• **What you are asked to do**:
In the PHIST output description, which index base do the column numbers in the sparse common k-mers table use?

• **Extracted text**:
*-*-*

PHIST outputs two CSV files. One containing a table of common *k*-mers between phages and hosts, and second file with virus-host predictions.

### Common *k*-mers table

The [common_kmers.csv](./example/common_kmers.csv) file stores numbers of common *k*-mers between phages (in columns) and hosts (in rows) in a sparse form. Specifically, zeros are omitted while non-zero *k*-mer counts are represented as pairs (*column_number* : *value*) with 1-based column indexing. Thus, rows may have different number of elements, e.g.:

| 									| 								| 					| 				|		|			|	

| :---: 							| :---: 						| :---: 			| :---:			| :---:	|  :---:	| 

| kmer-length: *k* fraction: *f* 	| phages 					| *φ₁*					| *φ₂* | ... 	|  *φ_n* |

| hosts 					| total-kmers 					| |*φ₁*|		| |*φ₂*| 	| ... 	|  |*φ_n*| |

| *h₁* 					| |*h₁*|	| *i₁₁* : |*h₁ ∩ φ_i₁₁*|	| *i₁₂* : |*h₁ ∩ φ_i₁₂*| | ||

| *h₂* 					| |*h₂*|	| *i₂₁* : |*h₂ ∩ φ_i₂₁*|	| *i₂₂* : |*h₂ ∩ φ_i₂₂*| 	| *i₂₃* : |*h₂ ∩ φ_i₂₃*|  	| |   

| *h₂* 					| |*h₂*|	| ||||

| ... 								| ...							| ... ||||

| *h_m* 					| |*h_m*|	| *i_m1* : |*h_m ∩ φ_{i_m1}*|	| |||

where:

* *k* - k-mer length,

* *φ₁*, *φ₂*,  ...,   *φ_n* - phage names,

* *h₁*, *h₂*,  ...,   *h_m* - host names,

* |*a*| - number of k-mers in sample *a*,

* |*a ∩ b*| - number of k-mers common for samples *a* and *b*.

*-*-*

• **Raw data**:

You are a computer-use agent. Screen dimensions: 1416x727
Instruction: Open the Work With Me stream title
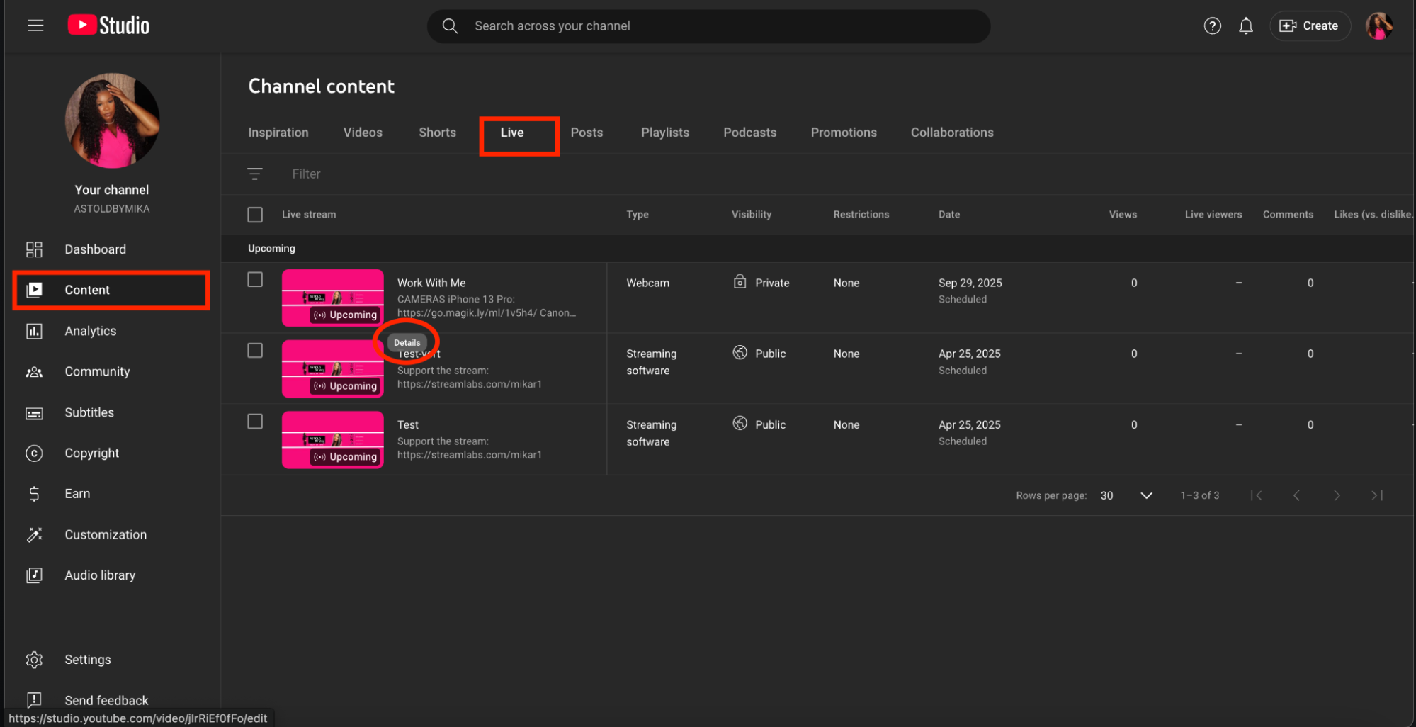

*-*-*

• **Response to the exercise**:
1-based column indexing.